_PROBLEM DETAILS_
Please extract and repeat verbatim the lines from the one containing "images (428, 739)" through the one containing "probably (405, 1163)", inclusive.

_DATA TO PROCESS_
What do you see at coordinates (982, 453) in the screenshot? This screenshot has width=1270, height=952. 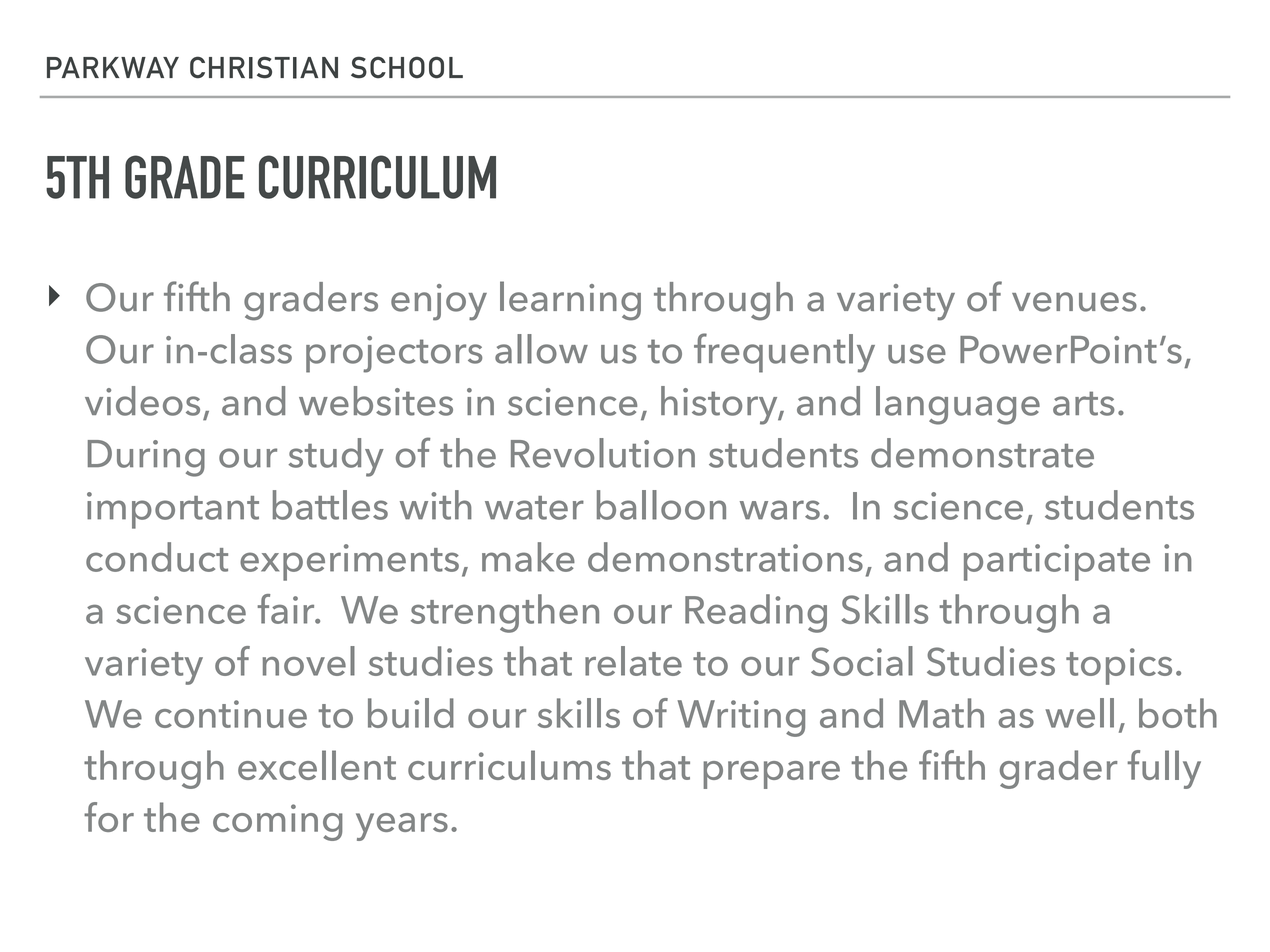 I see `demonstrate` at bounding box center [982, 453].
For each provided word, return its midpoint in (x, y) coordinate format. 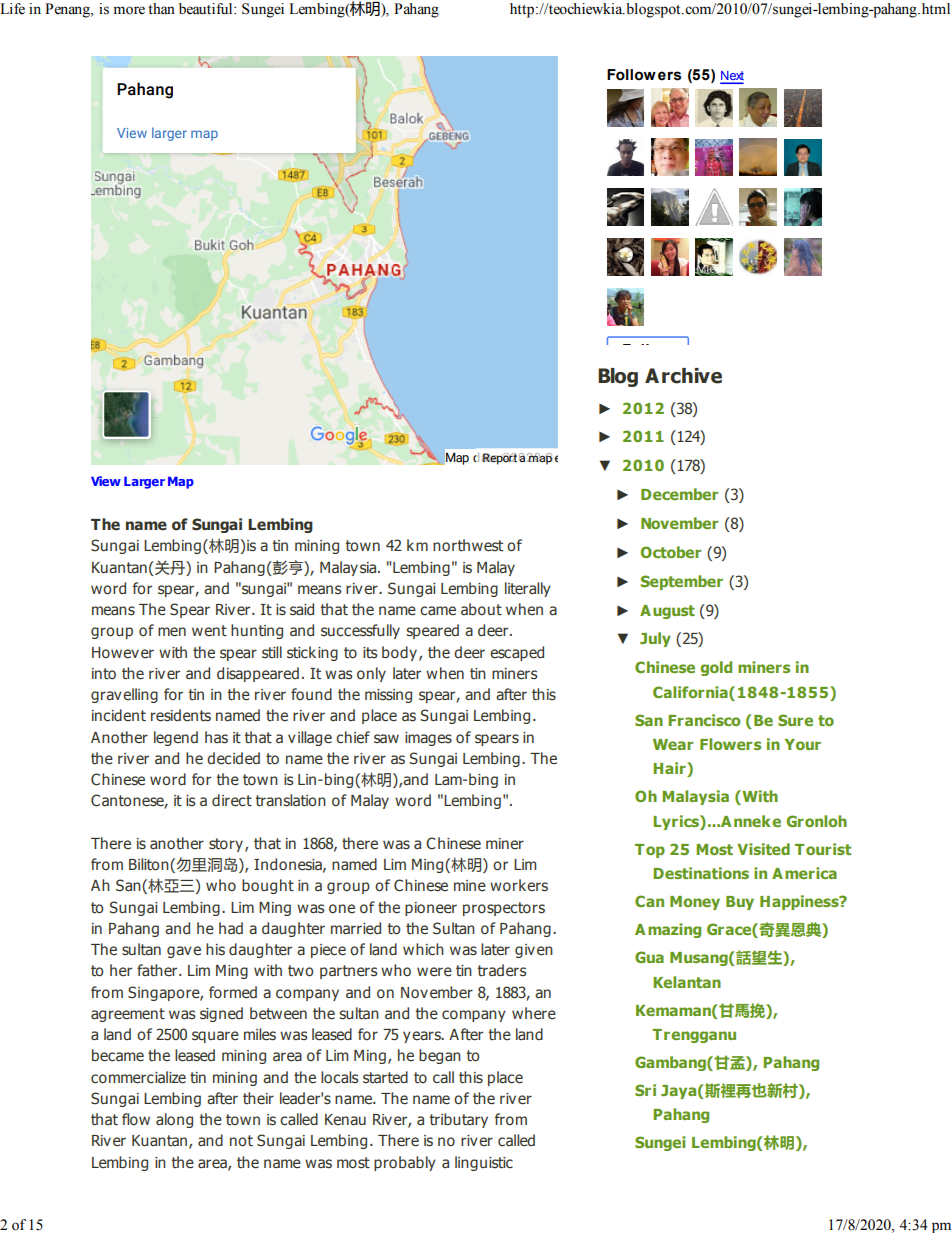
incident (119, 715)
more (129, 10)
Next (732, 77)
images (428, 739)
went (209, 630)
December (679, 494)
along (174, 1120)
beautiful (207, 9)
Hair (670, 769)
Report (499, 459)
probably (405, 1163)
...
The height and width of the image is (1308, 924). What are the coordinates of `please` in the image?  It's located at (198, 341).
...
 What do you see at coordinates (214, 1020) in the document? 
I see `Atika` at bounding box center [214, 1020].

_SOLUTION TO THIS PROBLEM_
images (428, 739)
went (209, 630)
December (679, 494)
along (174, 1120)
beautiful (207, 9)
Hair (670, 769)
Report (499, 459)
probably (405, 1163)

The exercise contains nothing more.